Retrovirus-mediated transfer and long-term expression of HIV type 1 tat gene in murine hematopoietic tissues.

Abstract

Replication of the human immunodeficiency virus (HIV) is regulated tightly by the tat and rev genes. The tat gene of HIV is a potent trans-activator of virus gene expression. trans-Activation is mediated through the tat-responsive element (TAR). Tat also has been shown to affect transcription of cellular genes and to trans-activate other viral promoters. In transgenic animals, tat expression in skin was implicated in the development of lesions resembling Kaposi's sarcoma (KS). More recently, evidence has been presented that suggests that Tat might play a role in the maintenance of KS cells. To study the possible role(s) of Tat in pathogenesis and disease progression, we have developed a retroviral vector for the transfer of tat into murine bone marrow cells.
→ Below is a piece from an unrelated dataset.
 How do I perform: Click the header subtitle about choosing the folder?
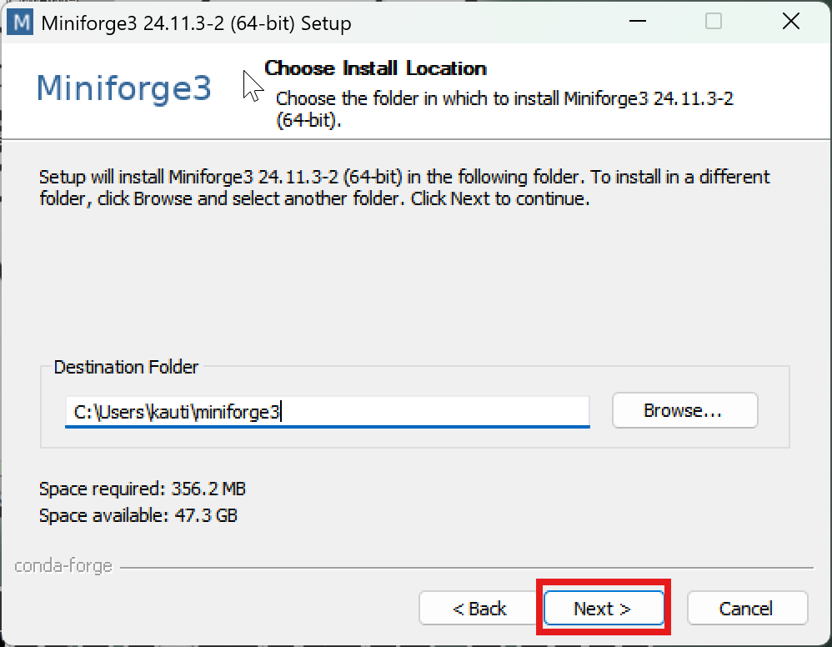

We used this transduced bone marrow to repopulate recipient animals, which expressed the tat gene in peripheral blood 6 months after transplantation as determined by PCR amplification of first-strand cDNA. Analysis of the hematopoietic tissues of mice 6 months posttransplantation indicated persistence of the tat gene and its expression in thymus, lymph nodes, spleen, bone marrow, and peripheral blood. Although tat expression was sustained in all hematopoietic tissues, no gross abnormalities were observed. The presence of tat in all hematopoietic tissues strongly suggests transduction of stem or multipotential progenitor cells.